WHAT YOU HAVE TO DO: Your task is to transcribe, word for word, the line containing "Viewport: 1493px width, 511px" and all lines that follow it to the end of the entries. Leave out the pictures.

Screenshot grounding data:
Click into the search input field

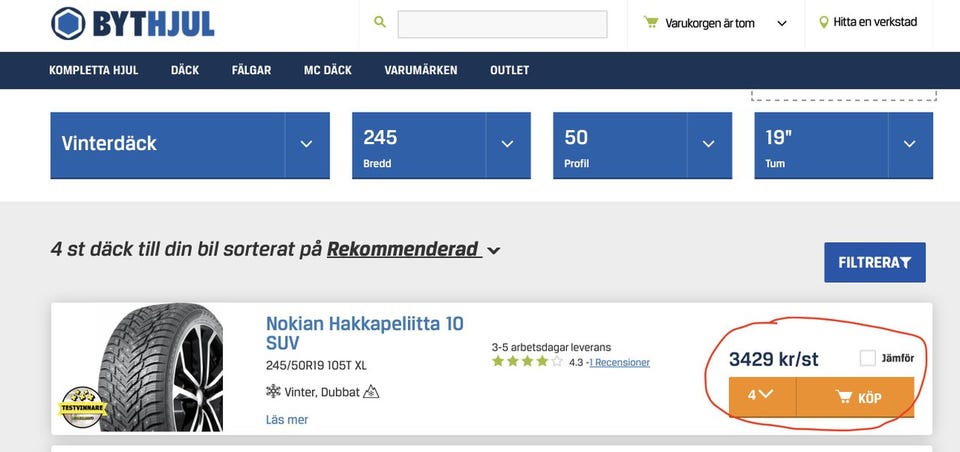coord(502,24)
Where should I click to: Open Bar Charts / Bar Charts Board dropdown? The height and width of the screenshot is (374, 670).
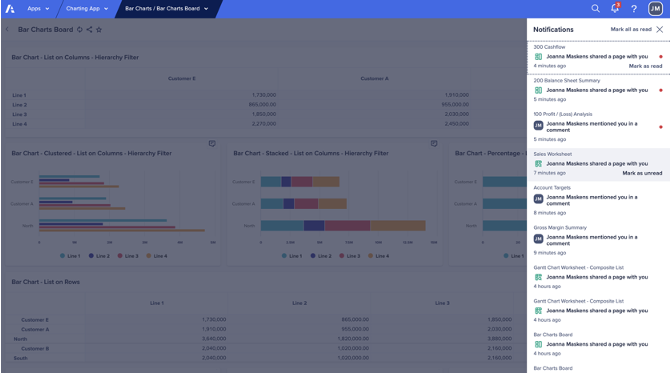(167, 9)
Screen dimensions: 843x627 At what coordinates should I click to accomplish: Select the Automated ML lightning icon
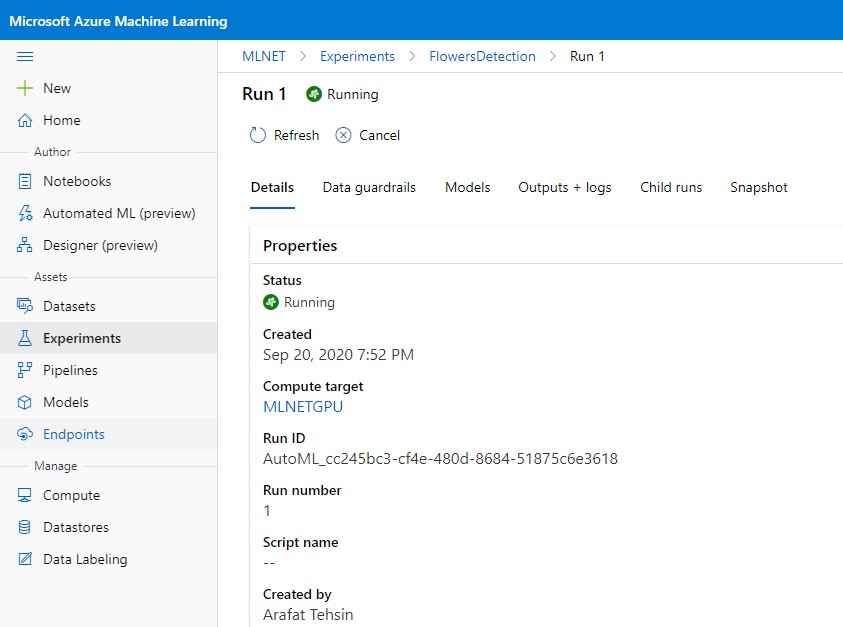pos(26,213)

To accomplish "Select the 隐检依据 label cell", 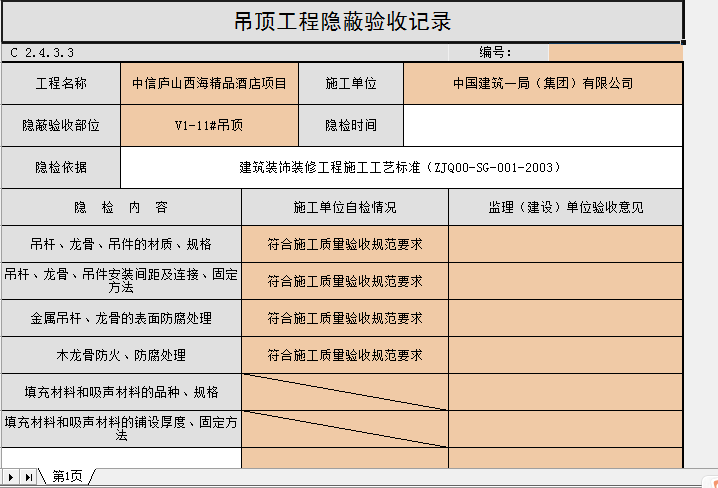I will (61, 168).
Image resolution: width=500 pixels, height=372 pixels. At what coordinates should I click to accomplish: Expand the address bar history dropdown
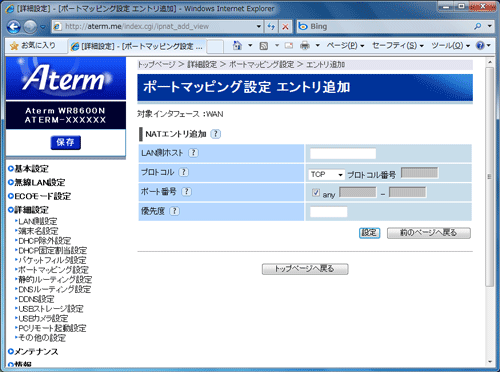pos(259,27)
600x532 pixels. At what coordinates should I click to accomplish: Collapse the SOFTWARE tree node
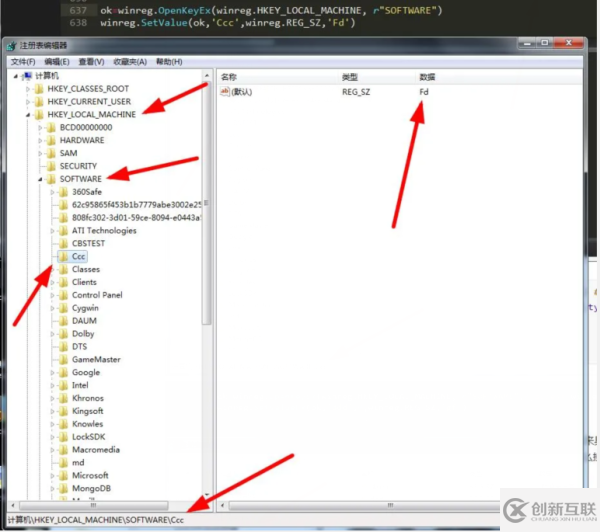(x=40, y=179)
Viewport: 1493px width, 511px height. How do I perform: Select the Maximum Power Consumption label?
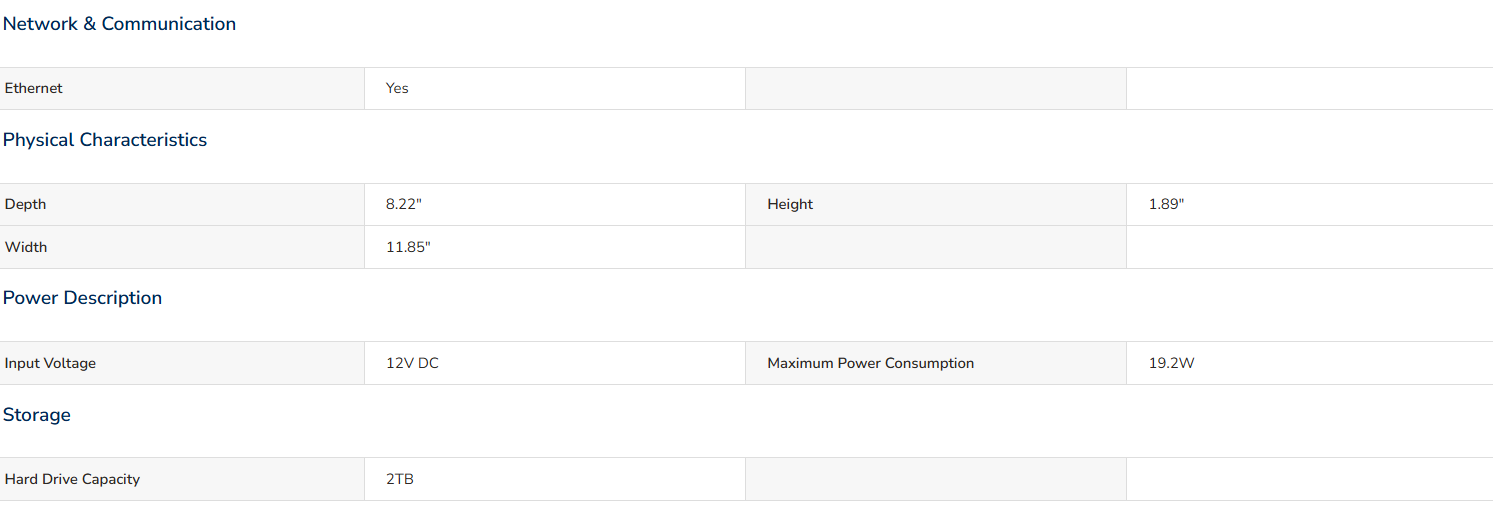coord(870,363)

YOUR SOLUTION:
Viewport: 1493px width, 511px height. How do I perform: Select the Maximum Power Consumption label?
coord(870,363)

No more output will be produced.